Klussen
 

‘Let’s go’. Ze heeft er zin in en stroopt haar mouwen op. Het is half vier als we Ikea binnen lopen. We hebben vandaag al een complete hoekbank naar boven getild, een bed in elkaar gezet en lampen opgehangen. Mijn vriendin is professioneel klusser. Laura heeft een eigen waterpas, een boormachine en gereedschapskist en ze gebruikt vakjargon: ze strooit met termen als wandcontactdozen, ‘dit moet met een verstekzaag’ en is gek op decouperen. Met haar expertise en oplossend vermogen laat ze al mijn mannelijke familieleden en vrienden ver achter zich. Ik daarentegen ben een totale ramp als het op karweitjes aankomt. Ik kan tegenwoordig (na elf verhuizingen) heel strak een muur schilderen en naadloos de juiste kleurencombinaties maken. Maar iedere zaagpoging of klus waar gereedschap voor nodig is eindigt in een bloedbad óf in een driftbui.

Netjes volg ik dus alle instructies van Laura op, die me trouw bij alle projecten helpt en in wie ik een rotsvast vertrouwen heb. Tussen ons valt op zulke momenten geen onvertogen woord. Maar dit is Ikea en die haalt het monster in iedereen naar boven. Na twee uur staan, kijken, berekenen en kiezen wordt het me teveel. Wie loopt hier voor de lol? Ik kom alleen wanneer ik precies weet wat ik nodig heb en ik kies ALTIJD de korte route. Vanmiddag loopt er een lading winkelende Duitsers met een tempo dat lager ligt dan die van Manke Nelis. Alle kledingkasten zijn om te janken, zo lelijk. Nu ben ik sowieso meer van gammel brocante: dat is tenminste AF! Maar ja, je ligt in een scheiding of niet dus ik mag blij zijn dat ik überhaupt spullen kan kopen. Maar ik word er niet blij van…. dat aanbod van Ikea. Neem nu die kledingkasten: wat interesseert mij zo’n sluitsysteem? Wil je verlichting boven of in de kast? Heb je liever de paneeldeuren in mat glas of als schuivende spiegels?

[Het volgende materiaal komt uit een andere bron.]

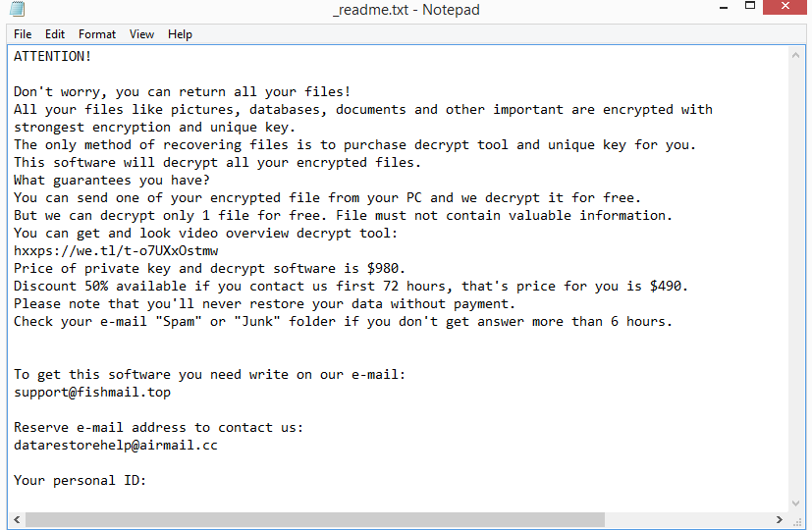
Task: Place cursor on 'Your personal ID:' line
Action: tap(81, 481)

Net op het moment dat mijn hoofd dreigt te ontploffen hoor ik Dirty Cash door de luidspeakers. Het is een teken… Deze hit uit mijn jaren negentig slettentijd, heb ik echt even nodig: ik maak een sprong en doe spontaan een dansje. Ik ga laag door de knieën en kom weer boven ergens tussen een Brimnes en Sundvik.
‘MAAAAAIKE!!!’
Blaast ze stoom uit haar neusgaten, of verbeeld ik het me een beetje?

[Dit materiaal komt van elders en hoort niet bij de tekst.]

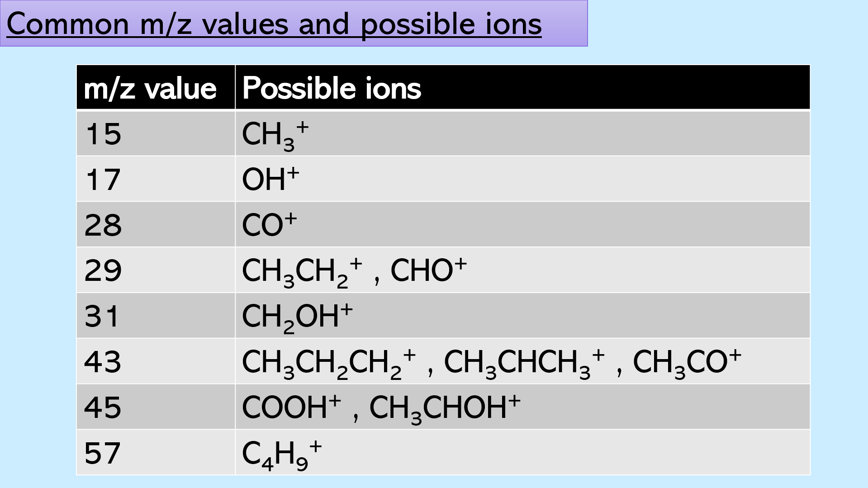Click the OH+ ion entry
This screenshot has height=488, width=868.
(270, 178)
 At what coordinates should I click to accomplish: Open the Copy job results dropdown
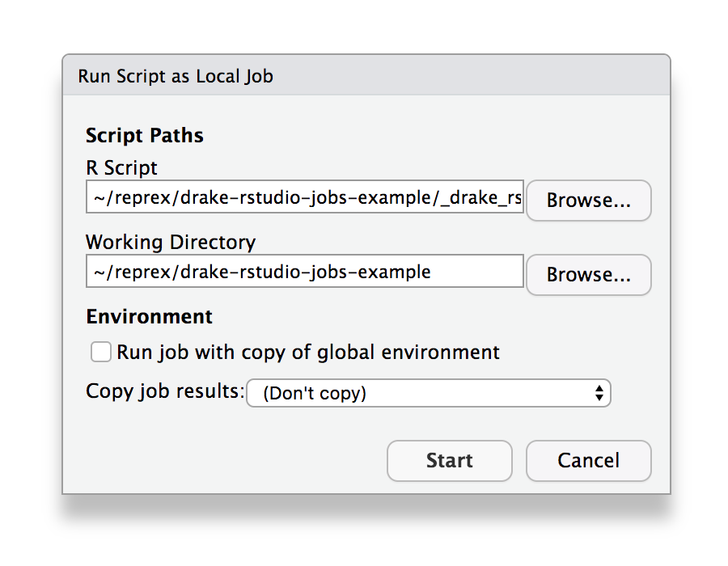pyautogui.click(x=428, y=394)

‘KUN JE ER EVEN BIJ BLIJVEN AUB?? IK BEN WEL MEE OM JOU TE HELPEN HOOR…!’
Ik kijk haar aan. Laura is nijdig.
‘Jezus Maik, ik wil van alles aan je laten zien. En jij loopt bij me weg OM EEN BEETJE IN HET GANGPAD TE GAAN DANSEN??’
‘Laura… Ik ben ‘t zat. Moe gekeken, suf gevraagd, kapot gemeten. Ik vind alles lelijk…. Echt.’

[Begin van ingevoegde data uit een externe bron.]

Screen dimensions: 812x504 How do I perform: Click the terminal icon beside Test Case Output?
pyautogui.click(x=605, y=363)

Tranen trillen op mijn onderste oogleden. Zo moe ben ik dus.
Er loopt iemand in Ikea-geel met z’n mond open aan ons voorbij.
‘Welkom in ons theater, meneer’, sneer ik. Ik weet het, heel onaardig om me op een medewerker af te reageren, die heeft het al zwaar genoeg.
Laura trekt het schouderbandje van haar beha goed, ik herken de zenuwtic en besef dat ik in ieder geval tot haar doordring.
‘Lieverd…’, zeg ik met zachte stem. ‘Ik heb honger, ik wil weg. Het is genoeg.’
‘Ok,’ zucht ze: ‘Dan wil ik een peuk.’
We pakken de korte route en zijn in tien minuten voorbij de kassa.
Als ik op een Klippan naast de ophaalservice een zak chips in recordtempo naar binnen werk, zie ik Laura in de stromende regen buiten staan, met verwoestende kracht de nicotine uit haar sigaret hijsend, de ranke schouders hoog in de nek.
We lachen naar elkaar.
Het monster is gaan liggen, we hebben hem allebei tot zwijgen gebracht.